**Aim of the task:** Exact duplicates of the lines from the top of the data through the line containing "Viewport: 1200px width, 675px height." are needed, with every picture left out.

**Records provided:**

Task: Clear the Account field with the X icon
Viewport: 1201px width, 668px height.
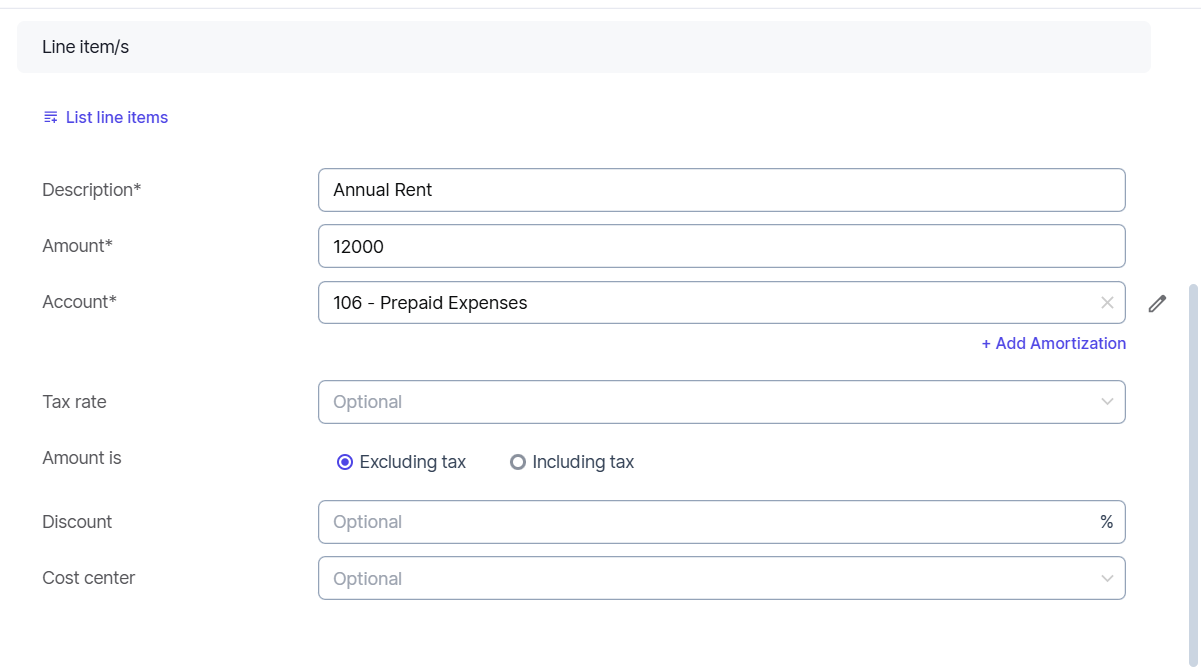Action: click(1107, 303)
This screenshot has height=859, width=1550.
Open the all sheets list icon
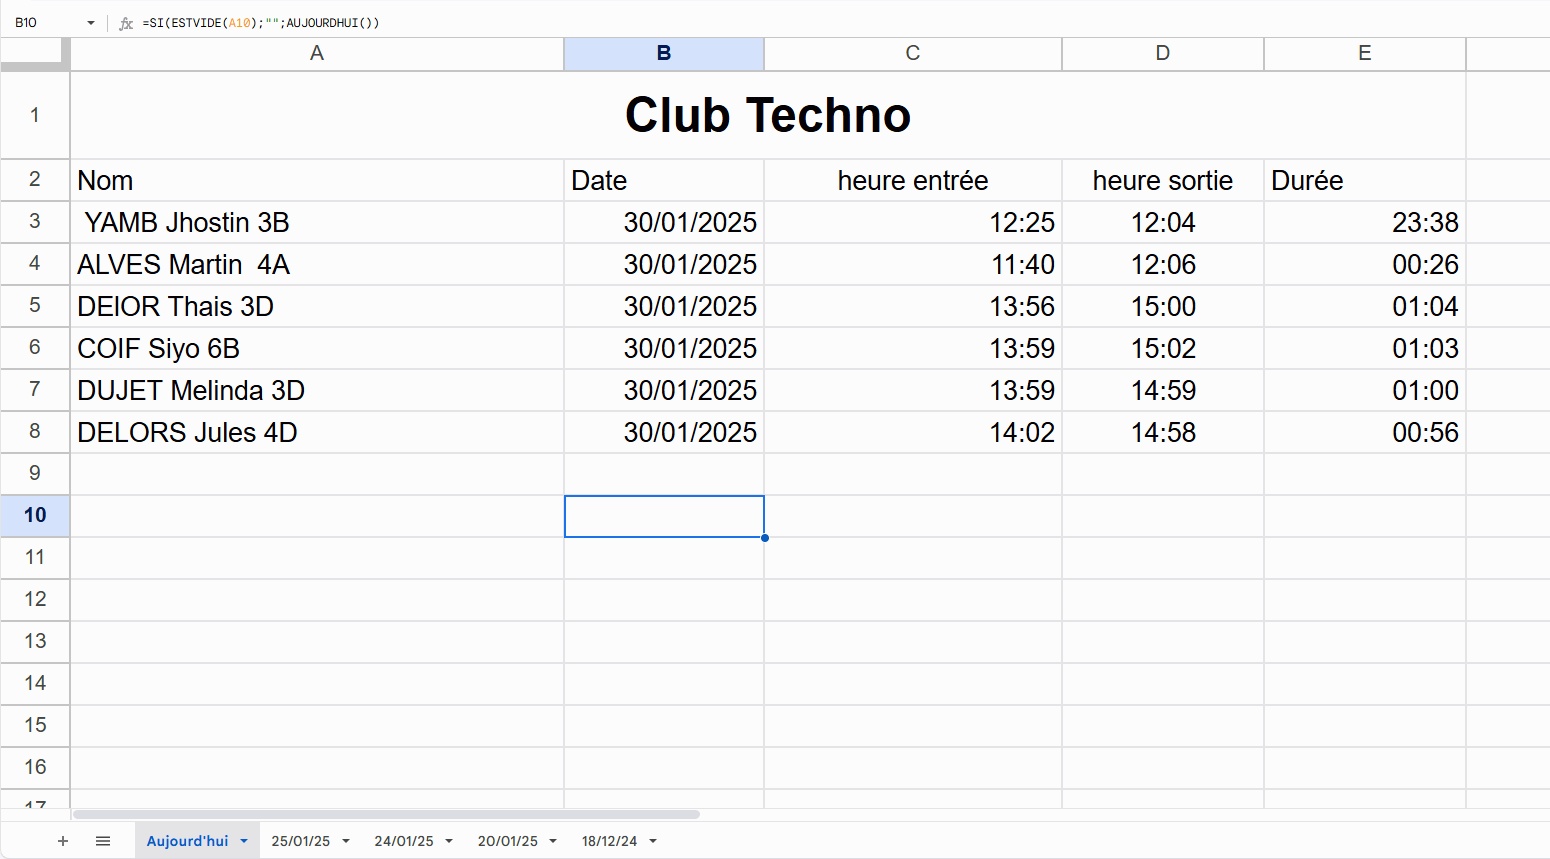pyautogui.click(x=103, y=841)
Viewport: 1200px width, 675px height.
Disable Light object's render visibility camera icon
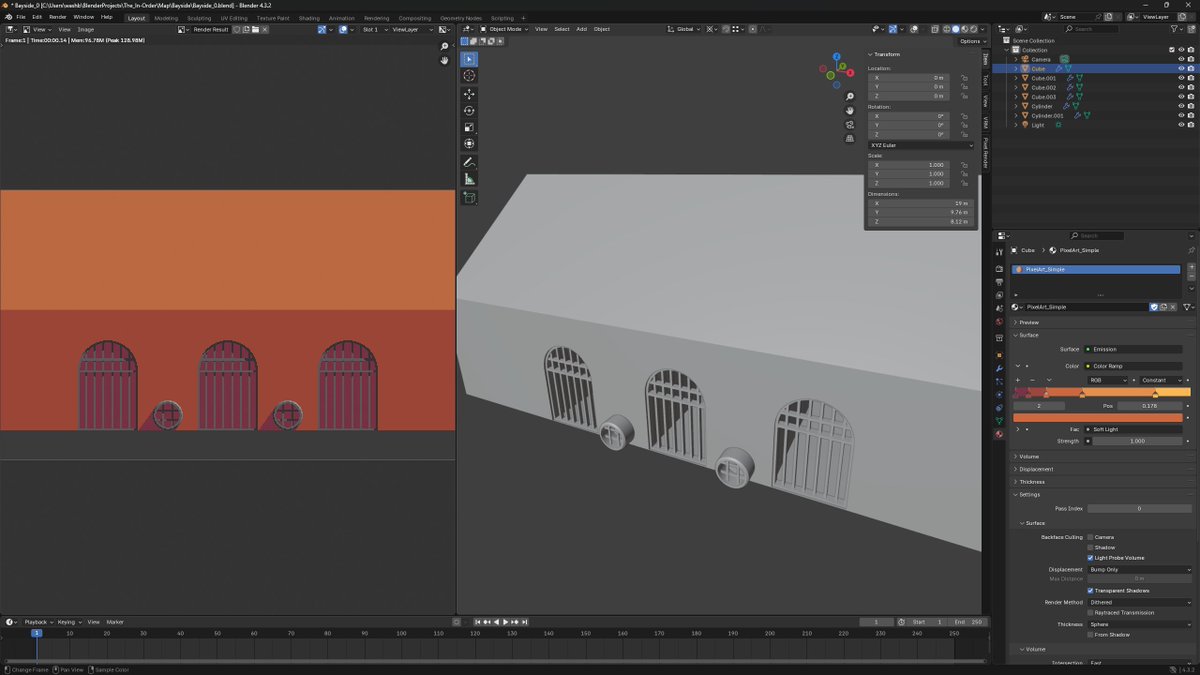point(1191,124)
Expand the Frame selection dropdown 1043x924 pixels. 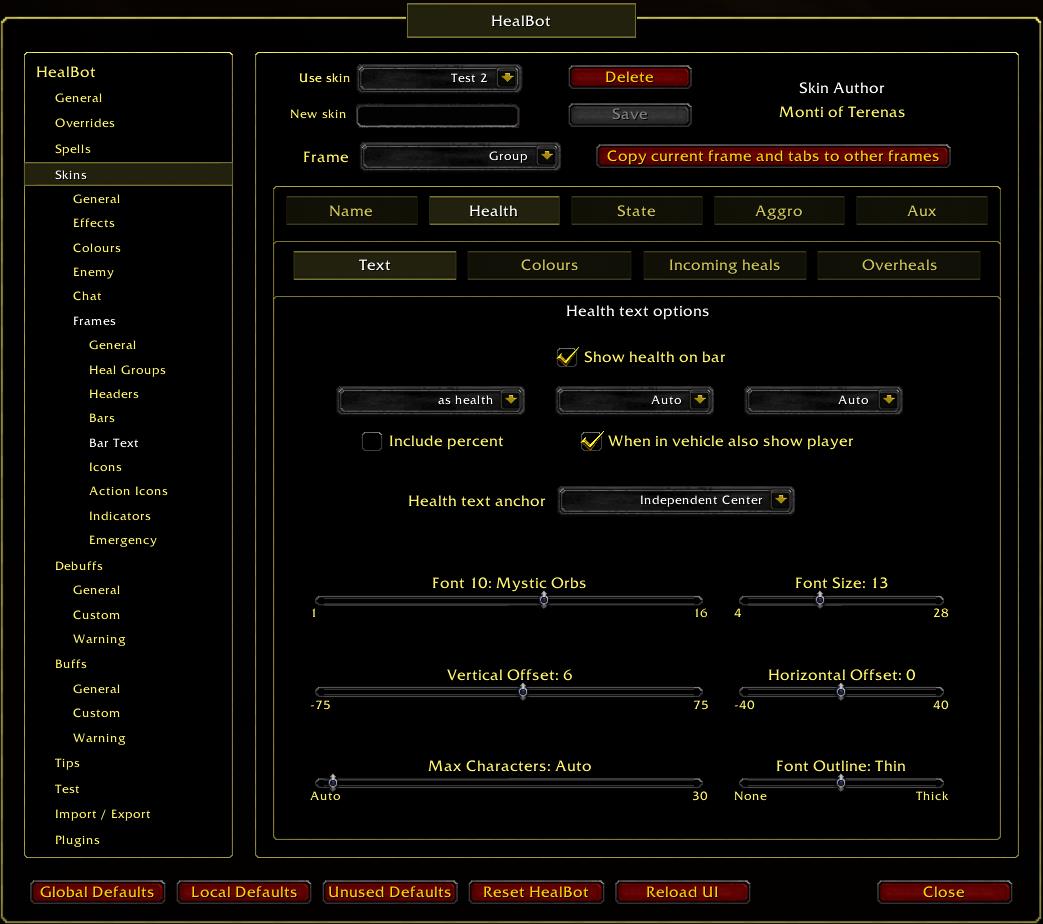click(x=546, y=156)
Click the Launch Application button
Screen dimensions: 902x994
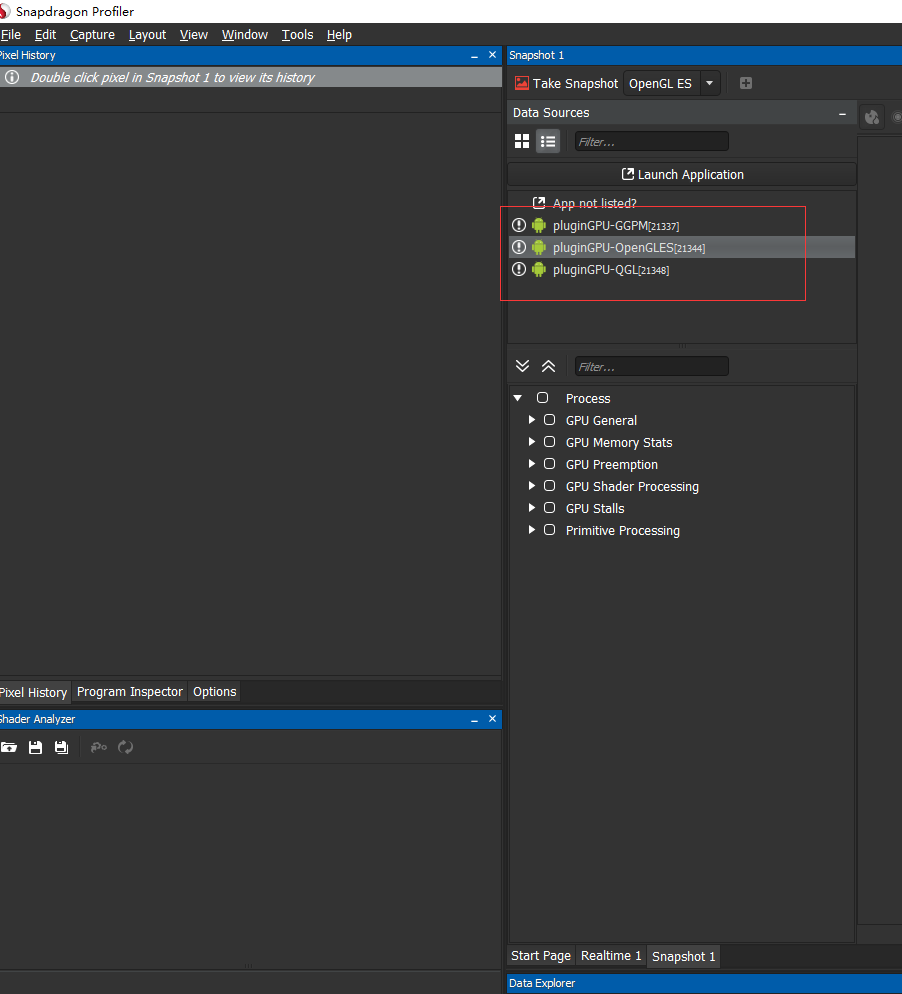682,174
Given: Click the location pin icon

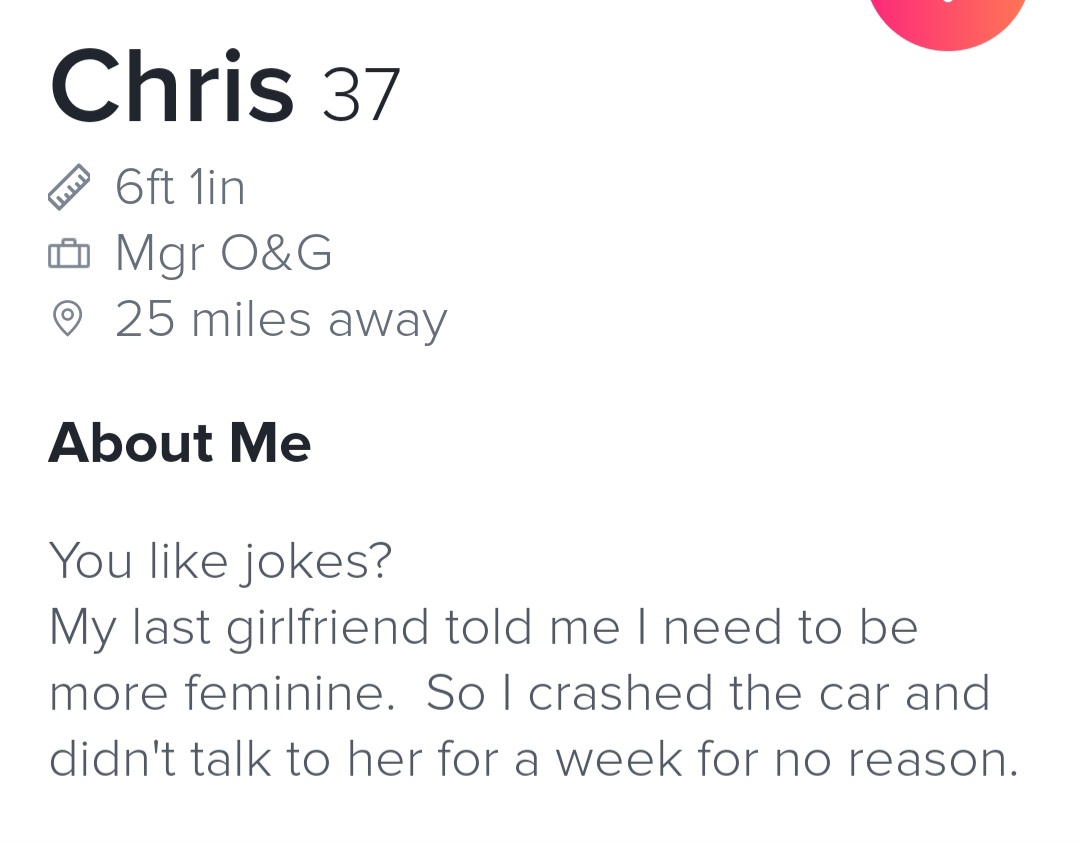Looking at the screenshot, I should coord(67,320).
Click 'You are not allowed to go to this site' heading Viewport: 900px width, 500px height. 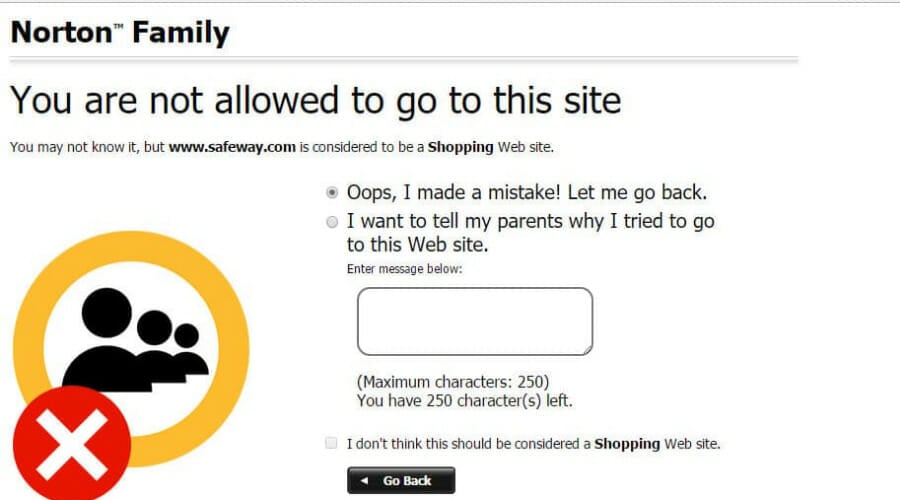(x=316, y=101)
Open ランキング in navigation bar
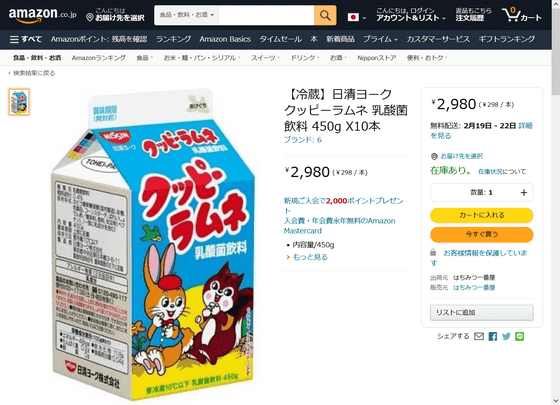The image size is (560, 405). [x=173, y=39]
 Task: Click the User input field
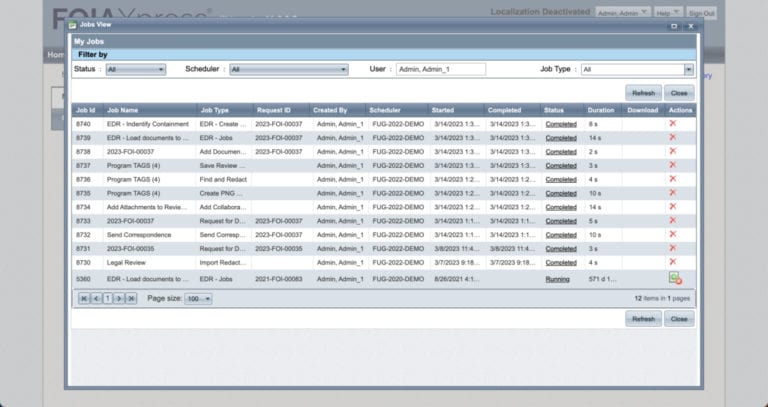440,70
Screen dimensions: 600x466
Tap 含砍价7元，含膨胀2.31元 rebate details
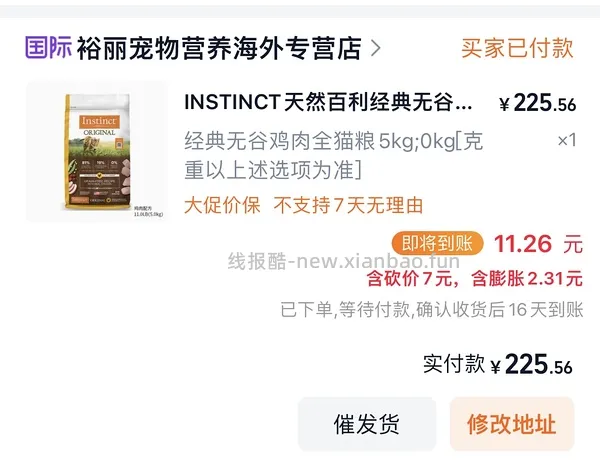coord(474,278)
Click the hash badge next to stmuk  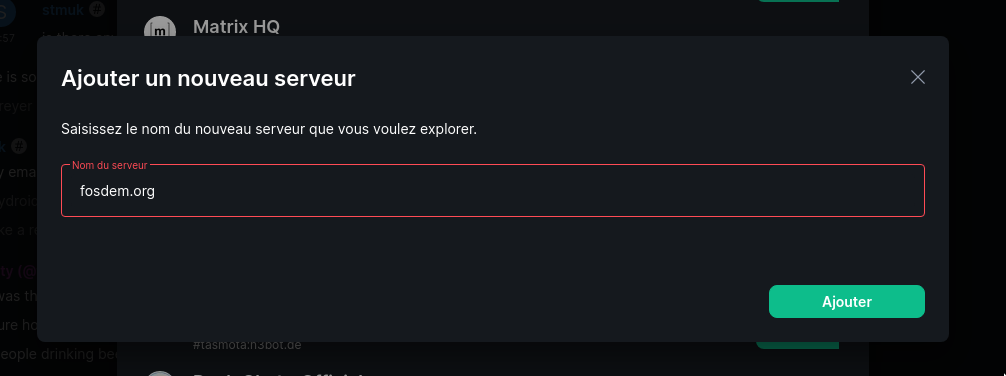[97, 8]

**Expected output:**
Task: Clear the Account field with the X icon
Viewport: 1201px width, 668px height.
Action: click(1107, 303)
This screenshot has height=859, width=1550.
Open the all sheets list icon
pyautogui.click(x=103, y=841)
Viewport: 1200px width, 675px height.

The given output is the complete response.